TASK STATEMENT:
Output the records below in full, word for word; pictures do not belong in it.

THE DATA:
* * *

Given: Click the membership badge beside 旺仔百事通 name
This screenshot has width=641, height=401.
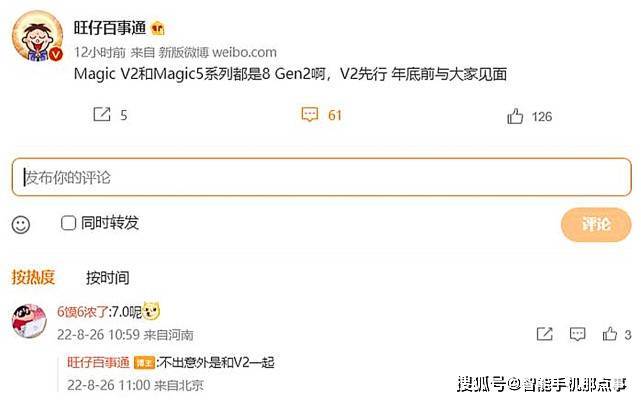Looking at the screenshot, I should click(x=158, y=28).
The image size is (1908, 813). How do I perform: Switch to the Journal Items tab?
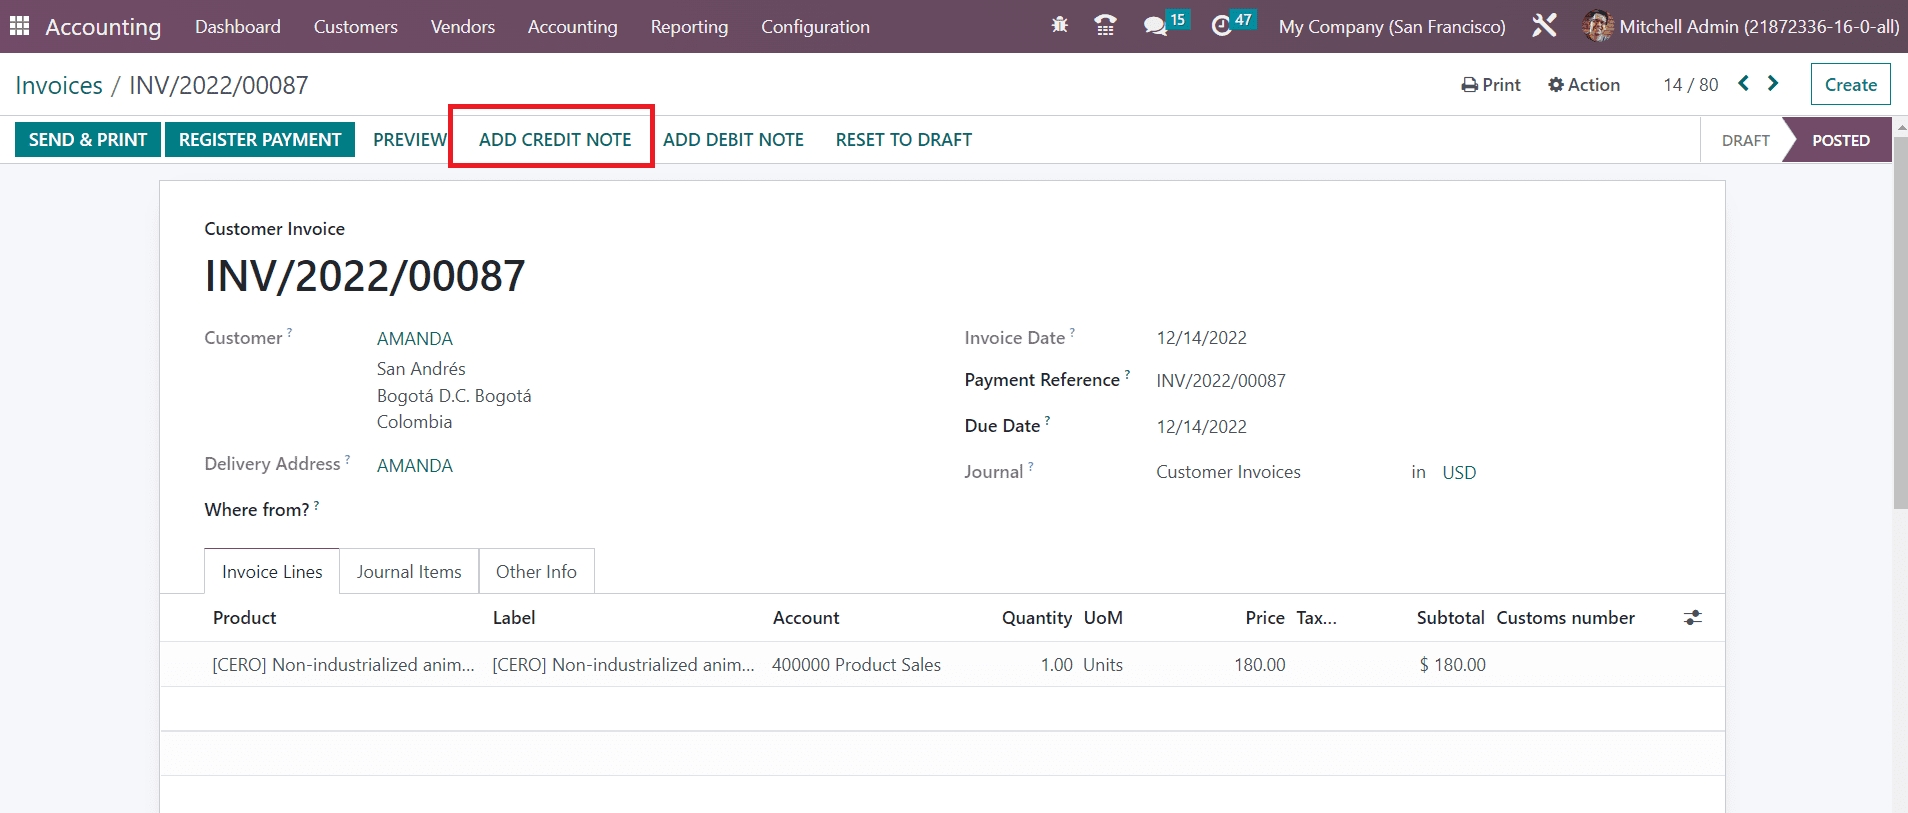click(x=409, y=572)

* * *

RESULT OF THIS EXERCISE:
Given: Click the membership badge beside 旺仔百事通 name
This screenshot has width=641, height=401.
Looking at the screenshot, I should click(x=158, y=28).
The image size is (1908, 813). How do I perform: Switch to the Journal Items tab?
click(x=409, y=572)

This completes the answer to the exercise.